**The exercise:** Can you copy, word for word, the part of the listing below that runs from the line containing "Image resolution: width=1920 pixels, height=1080" down to the line containing "Switch to the Stake", with both of those lines included?

**Records for this exercise:**

* start *

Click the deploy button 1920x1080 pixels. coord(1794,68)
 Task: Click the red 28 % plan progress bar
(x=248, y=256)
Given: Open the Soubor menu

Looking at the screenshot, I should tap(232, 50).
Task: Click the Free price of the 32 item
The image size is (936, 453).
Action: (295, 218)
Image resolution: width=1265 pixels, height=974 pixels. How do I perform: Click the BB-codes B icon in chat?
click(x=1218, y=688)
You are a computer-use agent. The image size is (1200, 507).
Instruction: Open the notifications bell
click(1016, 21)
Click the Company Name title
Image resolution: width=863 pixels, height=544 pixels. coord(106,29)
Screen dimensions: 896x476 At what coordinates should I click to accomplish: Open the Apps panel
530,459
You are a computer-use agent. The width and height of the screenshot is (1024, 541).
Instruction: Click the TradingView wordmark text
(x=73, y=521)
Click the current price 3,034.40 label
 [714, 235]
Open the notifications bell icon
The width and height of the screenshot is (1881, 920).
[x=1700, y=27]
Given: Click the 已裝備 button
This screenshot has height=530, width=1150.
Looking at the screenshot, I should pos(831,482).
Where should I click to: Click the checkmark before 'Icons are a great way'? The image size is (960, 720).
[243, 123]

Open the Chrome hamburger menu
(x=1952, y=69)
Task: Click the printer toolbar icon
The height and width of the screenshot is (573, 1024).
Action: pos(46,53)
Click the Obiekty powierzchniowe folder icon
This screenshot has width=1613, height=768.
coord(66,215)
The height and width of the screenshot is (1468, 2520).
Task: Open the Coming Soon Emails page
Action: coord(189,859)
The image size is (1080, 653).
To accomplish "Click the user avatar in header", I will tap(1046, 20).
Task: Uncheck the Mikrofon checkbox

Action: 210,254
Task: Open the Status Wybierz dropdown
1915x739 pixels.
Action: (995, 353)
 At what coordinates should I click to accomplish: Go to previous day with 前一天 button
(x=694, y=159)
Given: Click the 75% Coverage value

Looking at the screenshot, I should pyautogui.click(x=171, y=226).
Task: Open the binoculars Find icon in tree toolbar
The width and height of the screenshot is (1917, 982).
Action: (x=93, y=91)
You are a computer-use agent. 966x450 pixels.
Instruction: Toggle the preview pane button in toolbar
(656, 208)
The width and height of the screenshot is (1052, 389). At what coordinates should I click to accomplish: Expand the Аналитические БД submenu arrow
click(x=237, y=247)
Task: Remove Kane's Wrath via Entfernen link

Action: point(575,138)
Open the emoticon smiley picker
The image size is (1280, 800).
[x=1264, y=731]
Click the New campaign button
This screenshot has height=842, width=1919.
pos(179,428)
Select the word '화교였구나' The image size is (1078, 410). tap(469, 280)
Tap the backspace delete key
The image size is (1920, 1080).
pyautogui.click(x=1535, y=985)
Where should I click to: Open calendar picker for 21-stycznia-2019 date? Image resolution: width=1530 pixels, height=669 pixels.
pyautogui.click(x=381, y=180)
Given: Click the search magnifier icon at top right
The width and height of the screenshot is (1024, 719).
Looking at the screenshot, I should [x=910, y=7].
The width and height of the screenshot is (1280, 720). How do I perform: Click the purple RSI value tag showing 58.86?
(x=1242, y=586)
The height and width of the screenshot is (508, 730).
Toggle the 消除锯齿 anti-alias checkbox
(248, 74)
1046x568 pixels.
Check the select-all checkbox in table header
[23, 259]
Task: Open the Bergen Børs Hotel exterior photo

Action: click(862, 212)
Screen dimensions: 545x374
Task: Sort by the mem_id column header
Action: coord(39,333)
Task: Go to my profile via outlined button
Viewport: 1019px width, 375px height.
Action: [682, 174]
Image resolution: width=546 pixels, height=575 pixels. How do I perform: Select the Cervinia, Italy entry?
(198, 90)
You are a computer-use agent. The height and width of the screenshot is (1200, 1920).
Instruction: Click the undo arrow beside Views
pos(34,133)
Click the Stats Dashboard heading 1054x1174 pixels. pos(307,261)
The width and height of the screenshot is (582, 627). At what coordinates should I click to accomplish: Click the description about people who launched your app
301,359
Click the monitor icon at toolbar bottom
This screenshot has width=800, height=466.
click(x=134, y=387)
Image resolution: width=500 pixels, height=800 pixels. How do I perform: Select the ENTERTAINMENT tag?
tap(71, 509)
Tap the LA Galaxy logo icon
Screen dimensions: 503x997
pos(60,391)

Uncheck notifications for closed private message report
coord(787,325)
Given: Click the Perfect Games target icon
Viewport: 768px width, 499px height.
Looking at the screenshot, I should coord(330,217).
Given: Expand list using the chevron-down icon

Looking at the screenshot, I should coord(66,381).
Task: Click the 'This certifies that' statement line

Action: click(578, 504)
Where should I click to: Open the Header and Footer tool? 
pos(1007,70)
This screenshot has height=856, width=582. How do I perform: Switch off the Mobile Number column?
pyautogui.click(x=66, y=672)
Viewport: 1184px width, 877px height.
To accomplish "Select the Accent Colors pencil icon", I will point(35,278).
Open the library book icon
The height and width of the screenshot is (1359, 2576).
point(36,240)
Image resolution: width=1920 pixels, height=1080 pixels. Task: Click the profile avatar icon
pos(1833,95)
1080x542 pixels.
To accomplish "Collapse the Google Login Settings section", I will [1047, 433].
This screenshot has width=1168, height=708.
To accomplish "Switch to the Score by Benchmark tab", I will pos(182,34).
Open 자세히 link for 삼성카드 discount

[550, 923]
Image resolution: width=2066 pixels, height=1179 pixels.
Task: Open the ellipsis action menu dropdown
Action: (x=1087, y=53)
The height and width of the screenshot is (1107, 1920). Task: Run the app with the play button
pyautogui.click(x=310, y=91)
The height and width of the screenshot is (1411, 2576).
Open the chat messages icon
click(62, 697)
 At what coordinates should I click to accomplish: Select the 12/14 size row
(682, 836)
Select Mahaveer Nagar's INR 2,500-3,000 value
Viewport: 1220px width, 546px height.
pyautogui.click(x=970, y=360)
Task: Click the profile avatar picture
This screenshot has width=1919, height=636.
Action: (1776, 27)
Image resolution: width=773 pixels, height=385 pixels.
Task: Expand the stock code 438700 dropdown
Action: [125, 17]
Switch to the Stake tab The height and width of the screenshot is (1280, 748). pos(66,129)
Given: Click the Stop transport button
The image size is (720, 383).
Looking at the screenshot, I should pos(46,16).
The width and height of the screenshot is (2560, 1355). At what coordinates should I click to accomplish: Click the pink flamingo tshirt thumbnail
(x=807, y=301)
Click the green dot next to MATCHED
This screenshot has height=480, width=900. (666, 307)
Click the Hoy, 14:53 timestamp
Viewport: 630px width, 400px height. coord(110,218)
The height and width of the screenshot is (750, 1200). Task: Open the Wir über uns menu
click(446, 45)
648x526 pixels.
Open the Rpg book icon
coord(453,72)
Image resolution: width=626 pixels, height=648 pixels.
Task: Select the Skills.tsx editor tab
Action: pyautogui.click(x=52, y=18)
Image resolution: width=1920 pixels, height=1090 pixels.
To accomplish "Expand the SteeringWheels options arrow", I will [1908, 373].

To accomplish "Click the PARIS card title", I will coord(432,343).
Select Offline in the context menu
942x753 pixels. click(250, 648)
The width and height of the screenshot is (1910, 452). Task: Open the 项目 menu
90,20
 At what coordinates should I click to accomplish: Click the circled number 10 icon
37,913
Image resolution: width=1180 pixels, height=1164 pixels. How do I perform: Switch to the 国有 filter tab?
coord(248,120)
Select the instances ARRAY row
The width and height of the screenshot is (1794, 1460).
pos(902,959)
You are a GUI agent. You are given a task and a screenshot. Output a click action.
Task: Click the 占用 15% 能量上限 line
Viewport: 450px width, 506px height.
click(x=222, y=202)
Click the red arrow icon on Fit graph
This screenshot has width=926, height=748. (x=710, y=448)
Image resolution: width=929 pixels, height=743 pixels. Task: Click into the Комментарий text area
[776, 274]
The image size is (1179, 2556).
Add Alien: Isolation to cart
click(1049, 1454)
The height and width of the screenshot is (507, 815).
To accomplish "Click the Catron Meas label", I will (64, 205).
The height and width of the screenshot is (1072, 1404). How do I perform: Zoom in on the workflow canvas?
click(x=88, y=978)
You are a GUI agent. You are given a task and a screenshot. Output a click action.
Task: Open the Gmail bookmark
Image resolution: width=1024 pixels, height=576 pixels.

* end *

**The answer:**
Image resolution: width=1920 pixels, height=1080 pixels. Task: Click the profile avatar icon
pos(1833,95)
1080x542 pixels.
To accomplish "Collapse the Google Login Settings section", I will [1047, 433].
This screenshot has width=1168, height=708.
To accomplish "Switch to the Score by Benchmark tab", I will pos(182,34).
Open 자세히 link for 삼성카드 discount

[550, 923]
Image resolution: width=2066 pixels, height=1179 pixels.
Task: Open the ellipsis action menu dropdown
Action: (x=1087, y=53)
The height and width of the screenshot is (1107, 1920). Task: Run the app with the play button
pyautogui.click(x=310, y=91)
The height and width of the screenshot is (1411, 2576).
Open the chat messages icon
click(62, 697)
 At what coordinates should I click to accomplish: Select the 12/14 size row
(682, 836)
Select Mahaveer Nagar's INR 2,500-3,000 value
Viewport: 1220px width, 546px height.
pyautogui.click(x=970, y=360)
Task: Click the profile avatar picture
This screenshot has width=1919, height=636.
Action: (1776, 27)
Image resolution: width=773 pixels, height=385 pixels.
Task: Expand the stock code 438700 dropdown
Action: [125, 17]
Switch to the Stake tab The height and width of the screenshot is (1280, 748). pos(66,129)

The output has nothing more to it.